Part 1: Deploying a PyTorch MobileNetV2 Classifier on the Intel Neural Compute Stick 2

This is the first part of a three part tutorial on using the Intel Neural Compute Stick 2 (NCS2) for vehicle tracking at traffic intersections. The goal of the first part is to get familiar with the NCS2 by walking through how to convert and run a PyTorch MobileNetV2 model on the NCS2 via Windows 10. The following guide should also work for supported popular Linux distros like Ubuntu 18.04.x and 20.04.0 as well as macOS 10.15.x with minor modifications.

Getting started

I bought my NCS2 off Amazon for about 80 USD.

We’ll start by setting it up on a Windows 10 PC. My PC has a 6-core Intel i5-9600K processor.

To begin, plug the NCS2 into a USB port on your machine. I then followed the steps from the Intel Windows guide to install their OpenVINO toolkit. As for the dependencies, using Anaconda for Windows to get Python 3.8 was easy and painless. Make sure to follow the steps to install Microsoft Visual Studio 2019 with MSBuild and CMake as well. The only optional step to follow in the guide is to add Python and CMake to your Path by updating the environment variable.

Once you finish, to test the installation, run the following demo in the Windows CLI:

cd "C:\Program Files (x86)\Intel\openvino_2021\deployment_tools\demo"
.\demo_squeezenet_download_convert_run.bat –d MYRIAD

You should see predicted scores:

The PyTorch to ONNX Conversion

Next, we’ll try to port a pre-trained MobileNetV2 PyTorch model to the ONNX format based on this tutorial.
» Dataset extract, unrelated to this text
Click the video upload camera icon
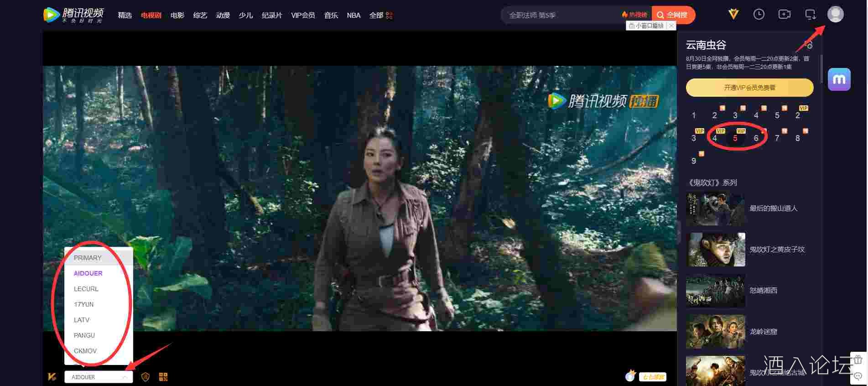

Install PyTorch (cpu-only is fine) following the instructions here and ONNX with pip install onnx onnxruntime. If you are using a clean Python 3.8 conda environment, you may also want to install jupyter at this time.

You can run the code snippets shown throughout the remainder of this guide by downloading and launching this Jupyter notebook. See the ONNX tutorial linked above for detailed explanations of each cell.

# Some standard imports
import numpy as np
import torch
import torch.onnx
import torchvision.models as models
import onnx
import onnxruntime

We can grab a pre-trained MobileNetV2 model from the torchvision model zoo.

model = models.mobilenet_v2(pretrained=True)
model.eval()

Export the model to the ONNX format using torch.onnx.export.

batch_size = 1
# Input to the model
x = torch.randn(batch_size, 3, 224, 224, requires_grad=True)
torch_out = model(x)

# Export the model
torch.onnx.export(model,                     # model being run
                  x,                         # model input (or a tuple for multiple inputs)
                  "mobilenet_v2.onnx",       # where to save the model (can be a file or file-like object)
                  export_params=True,        # store the trained parameter weights inside the model file
                  opset_version=10,          # the ONNX version to export the model to
                  do_constant_folding=True,  # whether to execute constant folding for optimization
                  input_names = ['input'],   # the model's input names
                  output_names = ['output'], # the model's output names
                  dynamic_axes={'input' : {0 : 'batch_size'},    # variable length axes
                                'output' : {0 : 'batch_size'}})

This will create a 14MB file called mobilenet_v2.onnx. Let’s check its validity using the onnx library.

onnx_model = onnx.load("mobilenet_v2.onnx")
onnx.checker.check_model(onnx_model)

Finally, let’s run the model using the ONNX Runtime in an inference session to compare its results with the PyTorch results.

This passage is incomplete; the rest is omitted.